_PAGE EXCERPT_
“I hate divorce” – Malachi 2:16

I think most of us would agree with Malachi. Divorce is a messy painful process that I wouldn’t wish on anyone. Yet, for some of us, the alternative is worse. In the present day, the Catholic Church allows people to separate and even “divorce” in the eyes of the state. You can still receive communion if you do. Remarriage, on the other hand, is a bit more complicated. That’s when you need to talk to the diocese about annulments. (https://www.buffalodiocese.org/trbl-annulment)

_SOURCE DATA_
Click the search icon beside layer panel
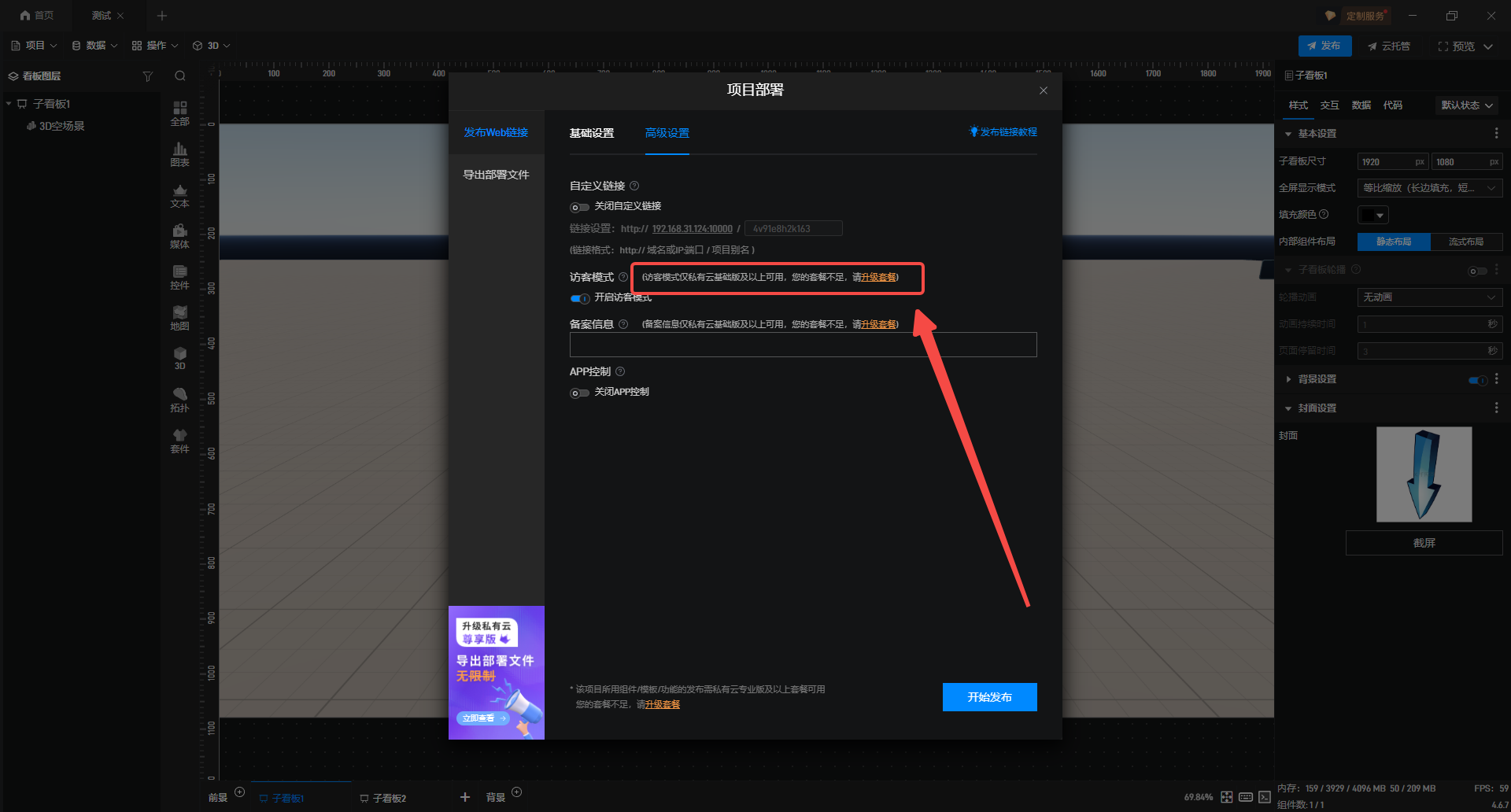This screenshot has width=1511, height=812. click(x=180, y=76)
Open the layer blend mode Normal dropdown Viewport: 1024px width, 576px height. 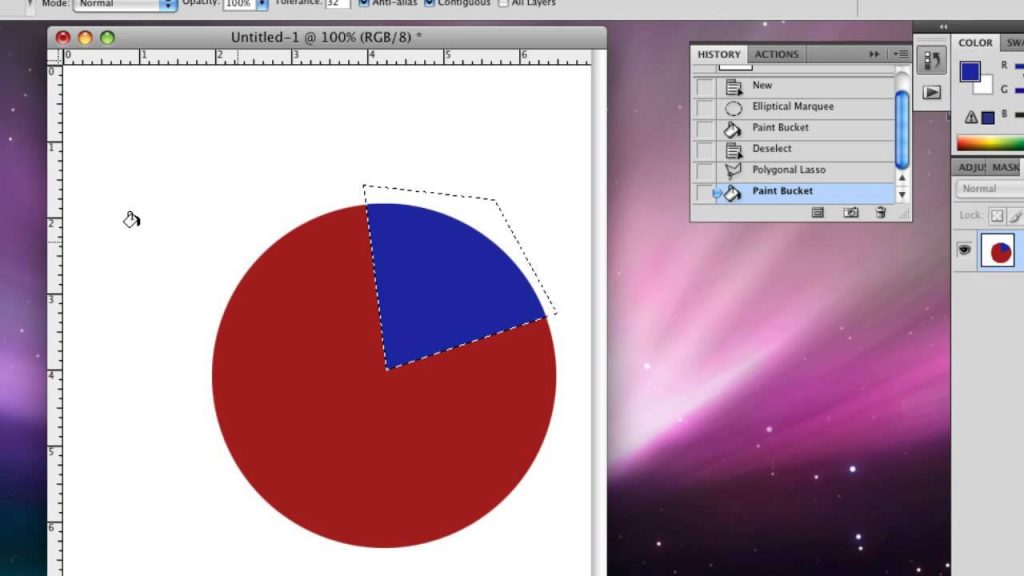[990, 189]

_PROBLEM REQUIREMENTS_
In the passage on divorce, what does someone need to do when remarriage is involved? This material comes from a different source than the text.

_SOLUTION BELOW_
They need to talk to the diocese about annulments.